Ирреальный монстр-индустриальный

Наша поездка в Авдеевку (а точнее на коксохим АКХЗ) с эко-журналистами, что состоялась 1 ноября, была полна неких сюрреалистических символов и знаков. Всё происходило как будто в ирреальном мире.

Ну, во-первых, мы использовали методику глубинной (сознания) экологии с точностью до наоборот. Там людей, в закрытом автобусе (чтоб не видели куда) возят по свалкам и другим страхиттям, а потом резко — в первозданную природу. Здесь мы вначале окунулись в Клебан-Бык (прозрачный воздух хотелось пить, чистый глёд таял на губах, глаза в точках на воде улавливали множество диких птиц), а потом с размаху — в шламонакопитель и официальную свалку АКХЗ. Где, как в песне, — «здесь птицы не поют…», хотя над этим лунным мертвым пейзажем всё же кружилась стая воронья, которая, почему-то, набросилась на сокола боривитра (пустельгу).

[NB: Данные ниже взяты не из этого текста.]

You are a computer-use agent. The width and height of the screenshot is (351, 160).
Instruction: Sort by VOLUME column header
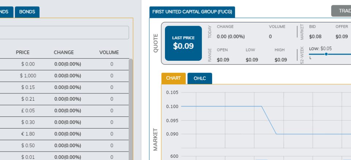click(x=109, y=52)
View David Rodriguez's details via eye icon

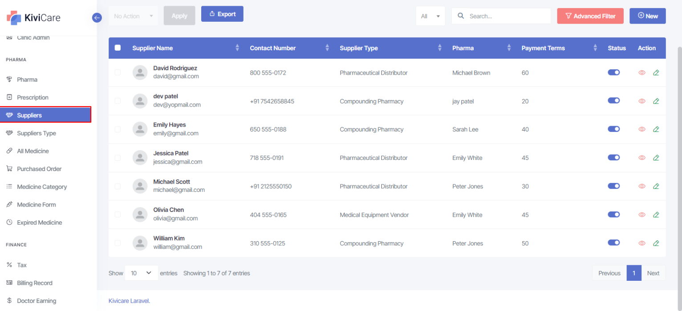641,73
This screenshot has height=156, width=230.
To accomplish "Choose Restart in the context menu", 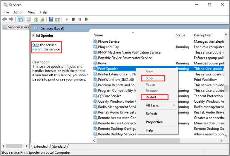I will click(151, 97).
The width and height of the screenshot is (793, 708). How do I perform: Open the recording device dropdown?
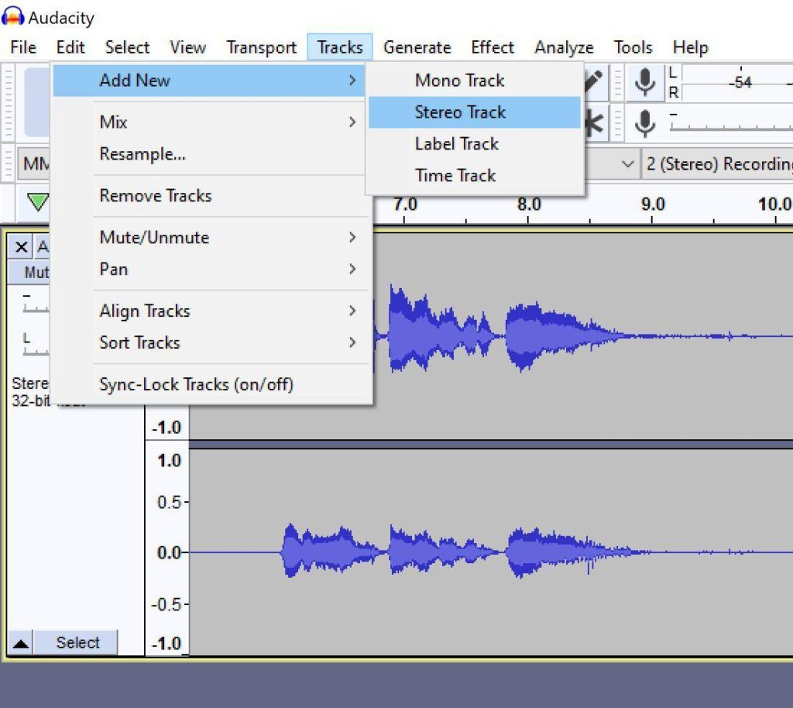point(627,163)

Чувства от посещения этого индустриального монстра под шестиконечной звездой (немного повернутой по часовой стрелке красной звездой Давида) противоречивые. С одной стороны, — люди тут получают горячий стаж и до 20 тысяч зарплаты, за счет АКХЗ держится вся Авдеевка, с другой стороны – это блеф. Это убивающий природу «титаник», который рано или поздно всё равно пойдет ко дну и счастья людям и нашему краю не добавит. Я стоял у действительно похожего на борт грандиозного корабля, главного огнедышащего цеха коксо-батарей, и всё это ощущал.

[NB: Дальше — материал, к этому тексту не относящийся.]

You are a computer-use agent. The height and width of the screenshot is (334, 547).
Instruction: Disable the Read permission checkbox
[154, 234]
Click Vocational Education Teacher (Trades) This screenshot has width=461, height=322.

И впечатления эко-журналюг, которые были с нами, со мной солидарны: «Так пахнут деньги. И 3,5 тысячи человек каждый день вдыхают здесь гарь и копоть. Площадь этого крупнейшего в Европе завода по производству кокса для металлургии 370 га. Это похоже на ад. При температуре 1200 градусов уголь становится коксом. 8 коксовых батарей создают апокалиптическое впечатление. И представляете, рашисты в 2014-м обстреляли завод, попав в хранилище бензола! Чудом не произошло катастрофы. Пожар длился трое суток. Всего за АТО на территорию попало 320 снарядов». «В общем завод не может исчезнуть, на нем много чего завязано. Но он может работать более экологически…». «Это крупнейший загрязнитель региона — город по своим масштабам. Со своими проспектами, улицами, которыми курсируют автобусы. Город безрадостно пропитанный дымом и гарью, черный от сажи. Единственное живое, дышащее, яркое в этой обители безнадежности — пламя. Его язык вырывается из печных тюрем, облизывает их, засыпает дымом искр… Угольный порошок скрипит на зубах, оседает в легких.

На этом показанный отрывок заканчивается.